Autonomism in Argentina in a new Governmentality

Graciela Monteagudo


Last summer in Mexico, a friend asked me how did the Argentinean people manage to avoid making a revolution? I had just come back from spending time among the social movements there. My answer was grim: cannibalism. The social movements have historically been unable to get together and overcome their differences to create an alternative to capitalism. That is true —but, as another friend gently reminded me later, there is Peronism to take into account.

Nestor Kirchner, a leftist Peronist back in the seventies, could be defined today as the monster child of the December 2001 insurrection. On December 19th and 20th, masses of people protested neoliberal politics. Although they were not able to create powerful decentralized popular structures, the rebellion signaled and created consciousness about the responsibility of the IMF’S structural adjustment for the economic and social crisis. The mass of people that fell under the poverty line (from 10 percent in 1975 to fifty percent in 2002) and the twenty six percent unemployment made the crisis of poverty self-evident, but the explosion of political activity in the months following the uprising created consciousness about the deep causes of the social disaster. Kirchner responded to that clamor. Attempting to offer an institutional solution to those issues he strengthened the State by co-opting the popular organizations and offering what appeared as practical solutions.

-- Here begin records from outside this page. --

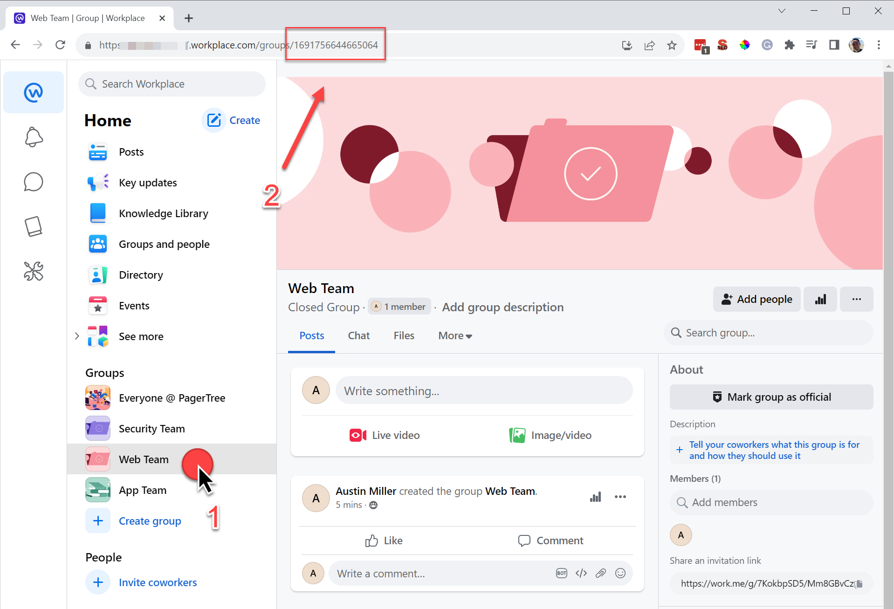The width and height of the screenshot is (894, 609).
Task: Like the group creation post
Action: point(384,541)
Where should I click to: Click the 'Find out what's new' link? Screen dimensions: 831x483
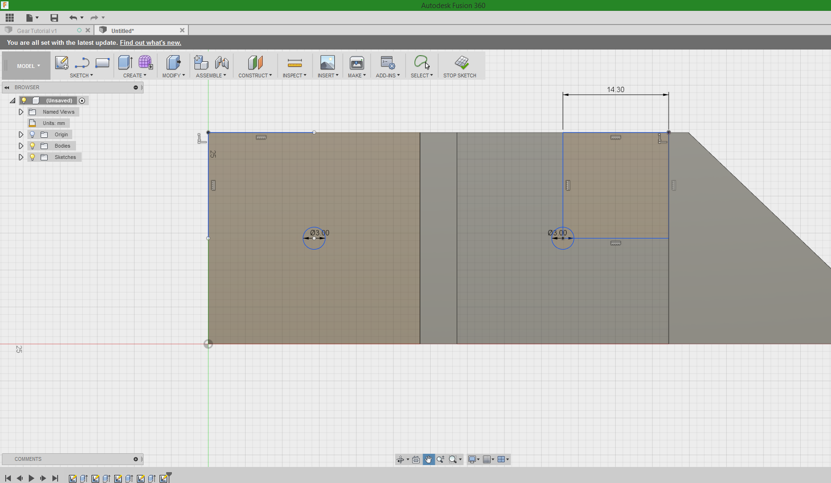coord(150,42)
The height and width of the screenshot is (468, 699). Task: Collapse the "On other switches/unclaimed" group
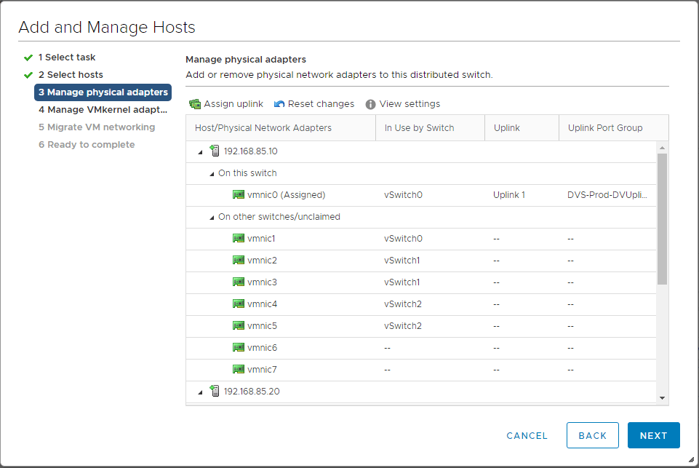[212, 217]
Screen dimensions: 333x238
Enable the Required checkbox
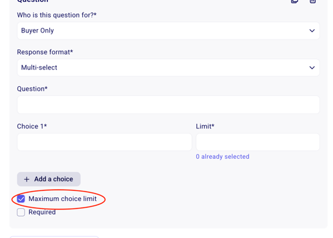tap(21, 212)
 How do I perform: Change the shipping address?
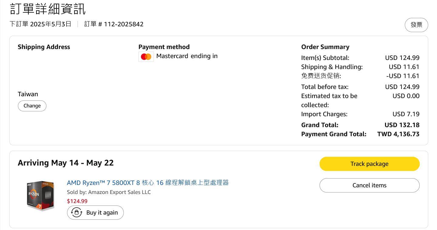click(x=32, y=106)
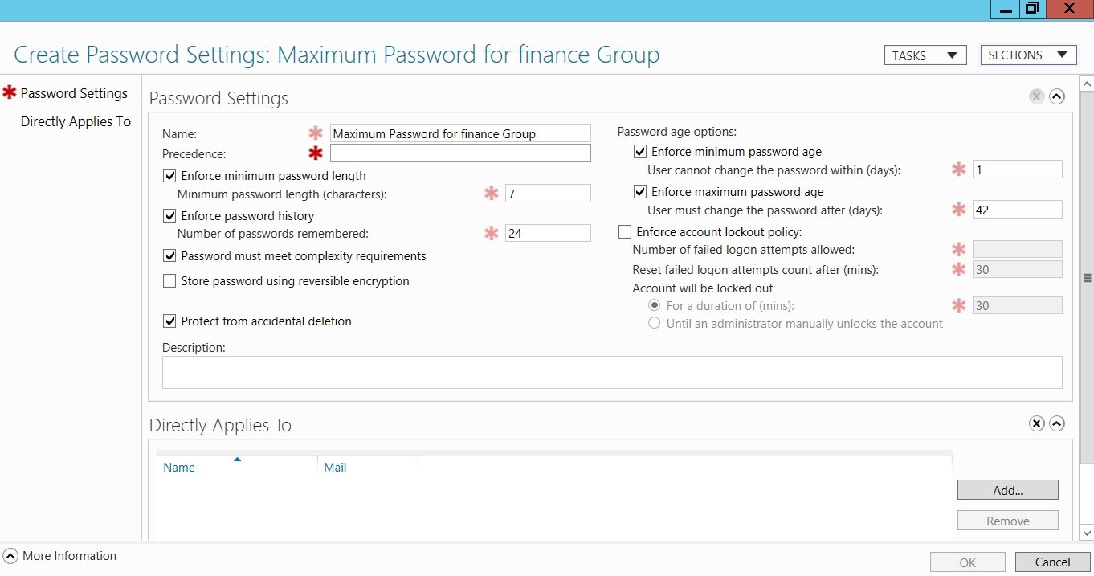Click the scroll down arrow icon
The width and height of the screenshot is (1094, 576).
pos(1087,533)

Throughout the Carlos Menem years (late eighties-early nineties) the country's resources were sold at wholesale prices to multinational corporations. These corporations immediately downsized their personnel, in some cases leaving 95% of them jobless. This, combined with an IMF policy of "opening the borders" to cheap imports, produced the highest rate of unemployment Argentina had ever experienced. It turned Argentina, a rich country by South American standards, into a poor, deeply dependent nation. The IMF poster child of the nineties collapsed.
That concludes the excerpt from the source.